begin Input for this task

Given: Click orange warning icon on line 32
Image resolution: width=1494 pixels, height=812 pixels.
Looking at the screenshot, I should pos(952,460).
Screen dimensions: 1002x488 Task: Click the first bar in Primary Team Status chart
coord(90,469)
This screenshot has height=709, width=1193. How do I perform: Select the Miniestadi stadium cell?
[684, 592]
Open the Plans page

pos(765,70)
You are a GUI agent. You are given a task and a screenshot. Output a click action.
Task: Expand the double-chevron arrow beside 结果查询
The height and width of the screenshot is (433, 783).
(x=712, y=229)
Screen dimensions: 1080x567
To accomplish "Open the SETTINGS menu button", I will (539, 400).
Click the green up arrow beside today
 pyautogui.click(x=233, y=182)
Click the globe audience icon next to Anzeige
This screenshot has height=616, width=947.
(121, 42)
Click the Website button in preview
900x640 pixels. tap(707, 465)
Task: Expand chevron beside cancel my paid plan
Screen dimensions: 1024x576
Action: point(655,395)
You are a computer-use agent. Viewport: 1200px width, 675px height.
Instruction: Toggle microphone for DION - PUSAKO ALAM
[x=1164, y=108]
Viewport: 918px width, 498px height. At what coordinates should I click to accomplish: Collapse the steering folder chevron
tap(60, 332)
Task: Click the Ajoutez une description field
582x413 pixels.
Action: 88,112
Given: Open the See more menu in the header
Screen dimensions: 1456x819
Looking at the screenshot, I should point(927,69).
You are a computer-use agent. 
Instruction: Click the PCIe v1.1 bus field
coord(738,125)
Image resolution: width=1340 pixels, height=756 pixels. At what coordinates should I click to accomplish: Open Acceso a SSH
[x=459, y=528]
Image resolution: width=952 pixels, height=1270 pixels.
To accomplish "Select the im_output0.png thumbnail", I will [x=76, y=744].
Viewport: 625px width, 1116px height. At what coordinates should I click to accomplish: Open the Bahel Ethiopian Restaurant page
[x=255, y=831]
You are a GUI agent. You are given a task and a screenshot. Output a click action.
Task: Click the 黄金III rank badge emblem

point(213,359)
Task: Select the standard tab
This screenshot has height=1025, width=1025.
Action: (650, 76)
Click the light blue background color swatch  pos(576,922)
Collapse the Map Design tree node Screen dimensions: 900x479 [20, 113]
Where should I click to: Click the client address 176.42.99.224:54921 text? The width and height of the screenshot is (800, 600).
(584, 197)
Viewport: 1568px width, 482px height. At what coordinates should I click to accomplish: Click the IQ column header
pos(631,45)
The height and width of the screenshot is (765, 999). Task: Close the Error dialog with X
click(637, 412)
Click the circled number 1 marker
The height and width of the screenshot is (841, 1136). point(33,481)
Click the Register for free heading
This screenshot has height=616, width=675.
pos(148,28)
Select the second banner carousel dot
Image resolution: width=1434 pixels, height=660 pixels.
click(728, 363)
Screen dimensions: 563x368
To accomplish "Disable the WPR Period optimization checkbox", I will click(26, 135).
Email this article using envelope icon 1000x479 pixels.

end Input for this task

Return every one of the records above word for word, line by line, with nothing changed or left out.

=== Response to this exercise ===
Given: Click orange warning icon on line 32
Image resolution: width=1494 pixels, height=812 pixels.
Looking at the screenshot, I should pos(952,460).
Screen dimensions: 1002x488 Task: Click the first bar in Primary Team Status chart
coord(90,469)
This screenshot has height=709, width=1193. How do I perform: Select the Miniestadi stadium cell?
[684, 592]
Open the Plans page

pos(765,70)
You are a GUI agent. You are given a task and a screenshot. Output a click action.
Task: Expand the double-chevron arrow beside 结果查询
The height and width of the screenshot is (433, 783).
(x=712, y=229)
Screen dimensions: 1080x567
To accomplish "Open the SETTINGS menu button", I will (539, 400).
Click the green up arrow beside today
 pyautogui.click(x=233, y=182)
Click the globe audience icon next to Anzeige
This screenshot has height=616, width=947.
(121, 42)
Click the Website button in preview
900x640 pixels. tap(707, 465)
Task: Expand chevron beside cancel my paid plan
Screen dimensions: 1024x576
Action: point(655,395)
You are a computer-use agent. Viewport: 1200px width, 675px height.
Instruction: Toggle microphone for DION - PUSAKO ALAM
[x=1164, y=108]
Viewport: 918px width, 498px height. At what coordinates should I click to accomplish: Collapse the steering folder chevron
tap(60, 332)
Task: Click the Ajoutez une description field
582x413 pixels.
Action: 88,112
Given: Open the See more menu in the header
Screen dimensions: 1456x819
Looking at the screenshot, I should point(927,69).
You are a computer-use agent. 
Instruction: Click the PCIe v1.1 bus field
coord(738,125)
Image resolution: width=1340 pixels, height=756 pixels. At what coordinates should I click to accomplish: Open Acceso a SSH
[x=459, y=528]
Image resolution: width=952 pixels, height=1270 pixels.
To accomplish "Select the im_output0.png thumbnail", I will [x=76, y=744].
Viewport: 625px width, 1116px height. At what coordinates should I click to accomplish: Open the Bahel Ethiopian Restaurant page
[x=255, y=831]
You are a GUI agent. You are given a task and a screenshot. Output a click action.
Task: Click the 黄金III rank badge emblem

point(213,359)
Task: Select the standard tab
This screenshot has height=1025, width=1025.
Action: (650, 76)
Click the light blue background color swatch  pos(576,922)
Collapse the Map Design tree node Screen dimensions: 900x479 [20, 113]
Where should I click to: Click the client address 176.42.99.224:54921 text? The width and height of the screenshot is (800, 600).
(584, 197)
Viewport: 1568px width, 482px height. At what coordinates should I click to accomplish: Click the IQ column header
pos(631,45)
The height and width of the screenshot is (765, 999). Task: Close the Error dialog with X
click(637, 412)
Click the circled number 1 marker
The height and width of the screenshot is (841, 1136). point(33,481)
Click the Register for free heading
This screenshot has height=616, width=675.
pos(148,28)
Select the second banner carousel dot
Image resolution: width=1434 pixels, height=660 pixels.
click(728, 363)
Screen dimensions: 563x368
To accomplish "Disable the WPR Period optimization checkbox", I will click(26, 135).
Email this article using envelope icon 1000x479 pixels.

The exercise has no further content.